A faithful copy of every entry is the goal; keep the images out of it.
══ Information
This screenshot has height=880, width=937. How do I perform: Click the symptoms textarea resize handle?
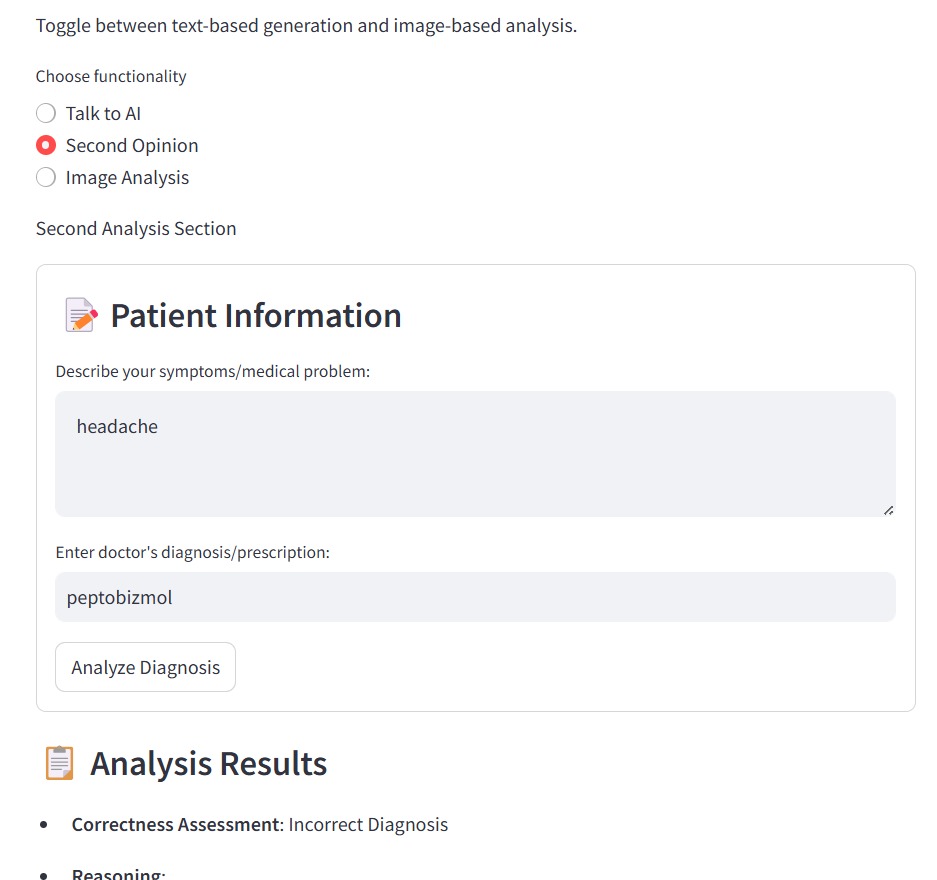point(888,510)
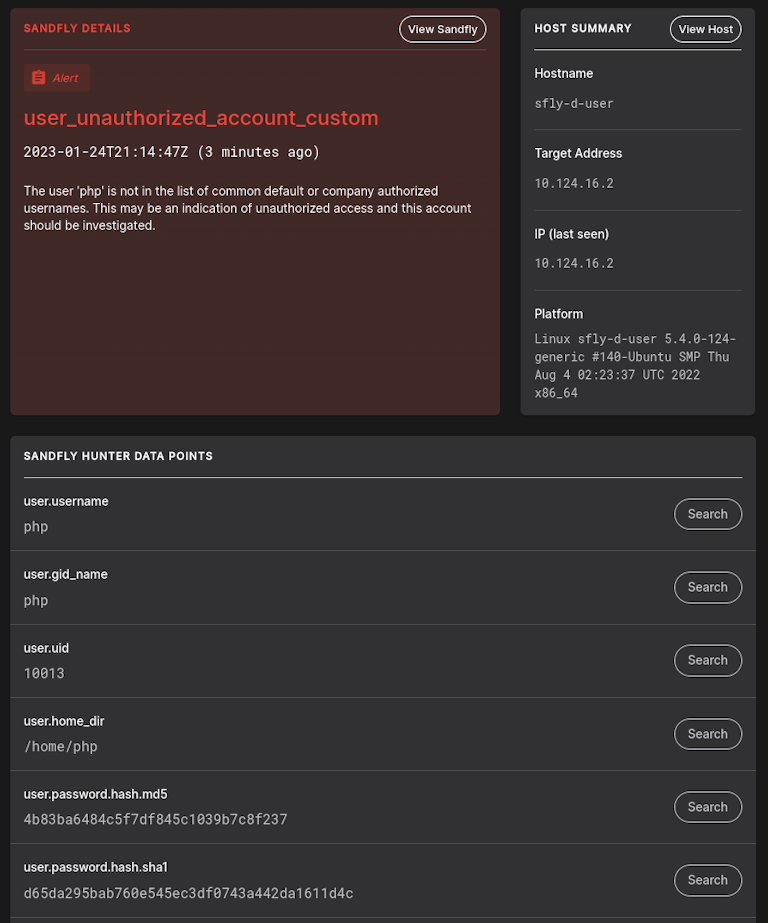Open the View Sandfly details
Viewport: 768px width, 923px height.
[x=442, y=29]
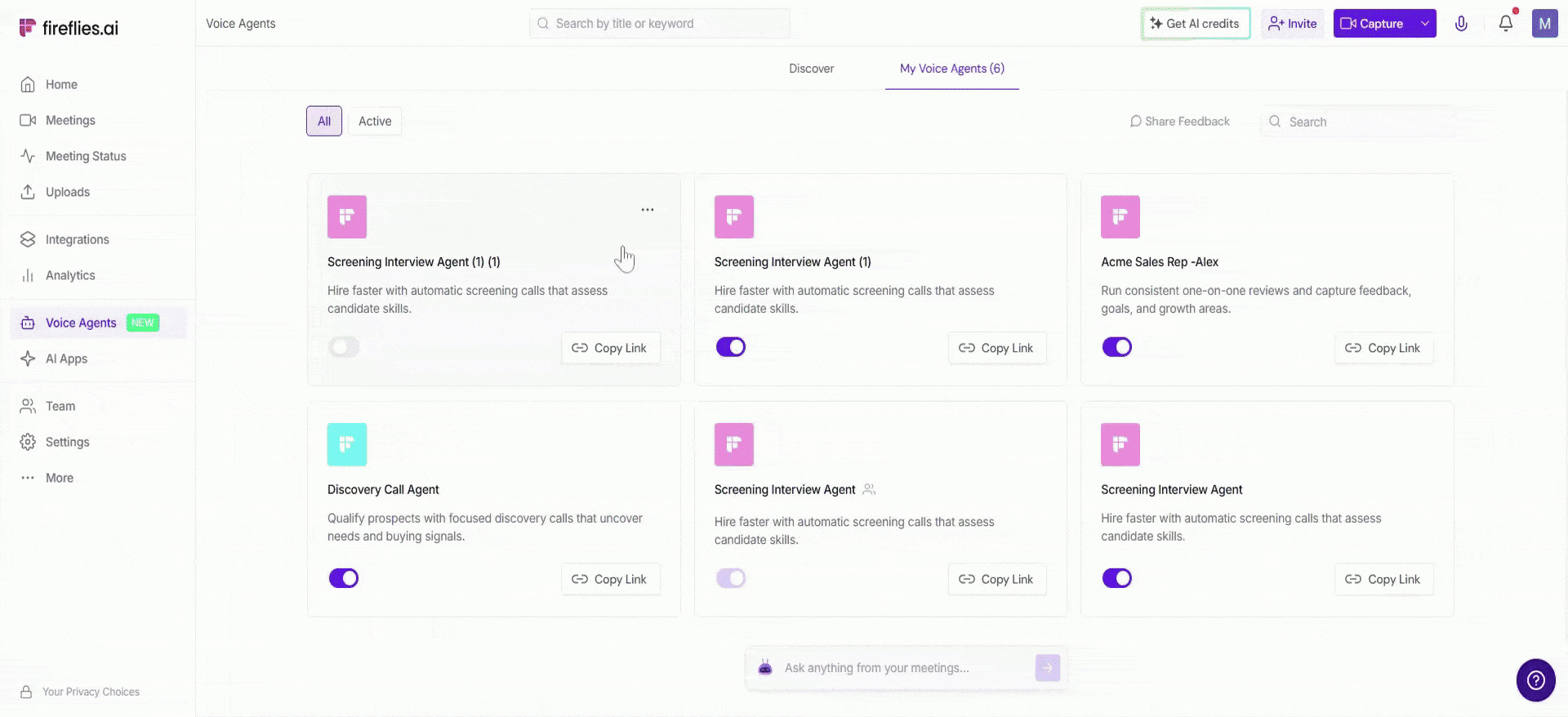The width and height of the screenshot is (1568, 717).
Task: Disable the Acme Sales Rep -Alex toggle
Action: (x=1116, y=347)
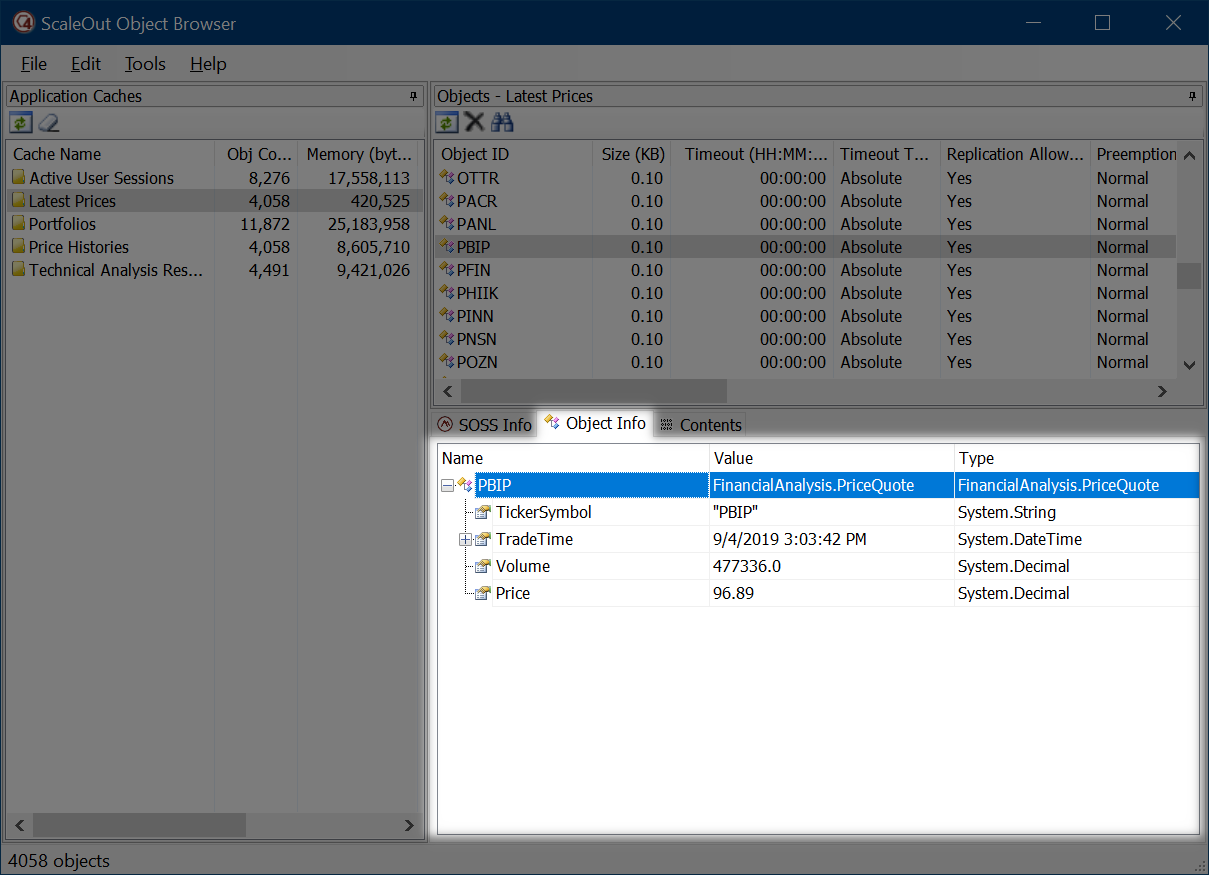The image size is (1209, 875).
Task: Pin the Application Caches panel
Action: [x=413, y=97]
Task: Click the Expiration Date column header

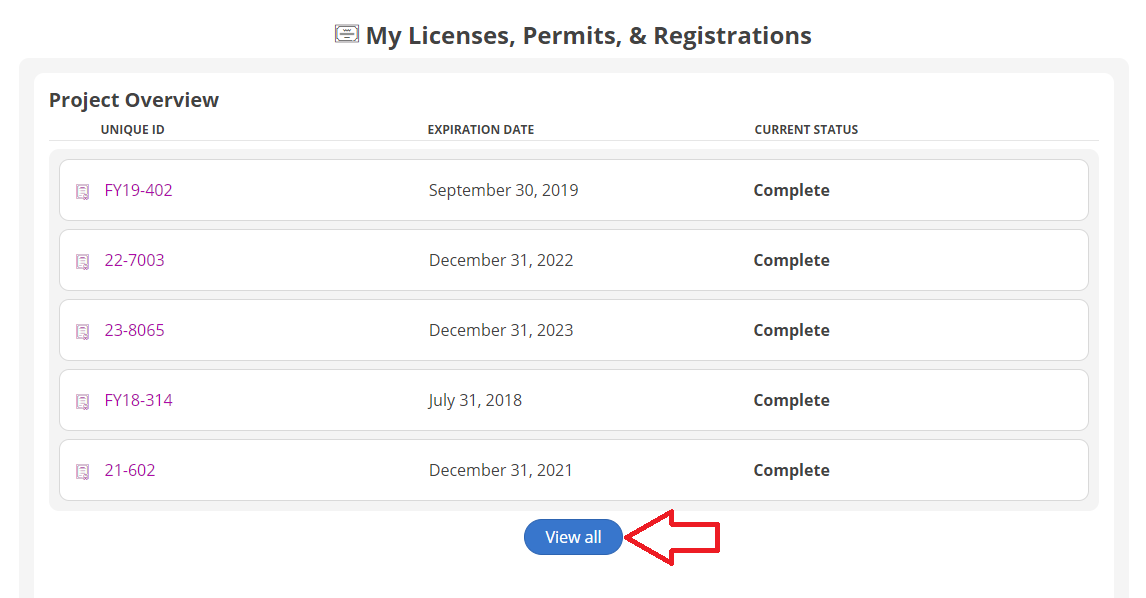Action: click(480, 130)
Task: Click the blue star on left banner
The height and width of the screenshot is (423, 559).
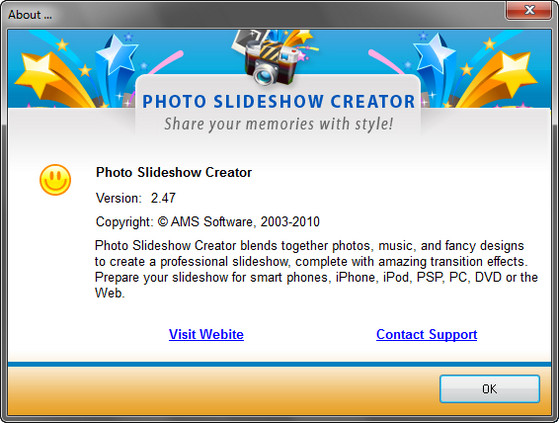Action: pyautogui.click(x=117, y=53)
════
> Solved problem:
This screenshot has height=880, width=937. How do I perform: Click the symptoms textarea resize handle?
point(888,510)
Open the View Sandfly details
Viewport: 768px width, 923px height.
[x=442, y=29]
The width and height of the screenshot is (1568, 717).
Task: Disable the Acme Sales Rep -Alex toggle
Action: (x=1116, y=347)
The image size is (1209, 875).
Task: Pin the Application Caches panel
Action: [x=413, y=97]
Task: Click the Expiration Date column header

Action: click(480, 130)
Task: Click the blue star on left banner
The height and width of the screenshot is (423, 559).
Action: pyautogui.click(x=117, y=53)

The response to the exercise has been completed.